Quemar la deuda pública: el órdago de Melenchon a los mercados
Jean-Luc Mélenchon ha vuelto a hacerlo. El líder de La Francia Insumisa ha propuesto, sin ambages, prender fuego a la deuda pública francesa. La idea, lanzada como un petardo en mitad de la precampaña, ha encontrado una mezcla de incredulidad y preocupación: los mercados no son precisamente conocidos por su sentido del humor.
El mecanismo propuesto, si es que puede llamarse así, choca de frente con el marco legal y financiero europeo. Una quita unilateral que no pase por una reestructuración ordenada sería, lisa y llanamente, un default. Y un default de Francia no es un default cualquiera: es el país que, según algunos cálculos manejados en ámbitos heterodoxos, se acerca al 200% de deuda sobre PIB. Con esa mochila, cualquier declaración incendiaria se convierte en combustible para la prima de riesgo.

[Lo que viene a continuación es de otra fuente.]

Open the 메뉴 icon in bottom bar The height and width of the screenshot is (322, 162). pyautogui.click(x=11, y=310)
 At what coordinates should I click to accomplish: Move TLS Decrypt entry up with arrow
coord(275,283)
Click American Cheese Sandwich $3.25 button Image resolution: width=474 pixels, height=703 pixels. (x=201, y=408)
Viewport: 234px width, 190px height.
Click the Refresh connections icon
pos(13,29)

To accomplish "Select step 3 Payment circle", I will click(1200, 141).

La reacción de los inversores no se ha hecho esperar. Hay quien sostiene que se trata de una mera ocurrencia para contentar a su electorado, sin recorrido real. Pero también pesa el argumento de que, en un entorno de tipos al alza, la simple mención de una quema de deuda añade presión sobre el coste de financiación galo. La confianza, una vez erosionada, es difícil de recuperar.

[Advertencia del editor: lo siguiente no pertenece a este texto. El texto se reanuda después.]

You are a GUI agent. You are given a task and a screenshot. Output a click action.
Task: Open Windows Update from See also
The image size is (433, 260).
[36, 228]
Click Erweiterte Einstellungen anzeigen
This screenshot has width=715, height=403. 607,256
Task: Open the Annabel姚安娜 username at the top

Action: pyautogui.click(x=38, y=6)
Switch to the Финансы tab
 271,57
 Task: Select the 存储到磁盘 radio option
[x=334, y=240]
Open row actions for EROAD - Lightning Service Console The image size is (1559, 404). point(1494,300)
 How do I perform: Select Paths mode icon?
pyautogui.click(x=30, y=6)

Entre las respuestas más pintorescas, algunos han comparado la idea con las teorías conspirativas sobre el 11-S, cuando se llegó a afirmar que la deuda estadounidense se volatilizó en el WTC7. Una analogía que roza el esperpento, pero que sirve para ilustrar hasta dónde llega el escepticismo.
Lo cierto es que la propuesta, en su literalidad, no resiste el análisis. Pero la discusión no es solo económica: es política. Cada vez que un líder relevante juega con la idea de no pagar, los mercados toman nota. Y esta vez, el apunte es más caro de lo que parece.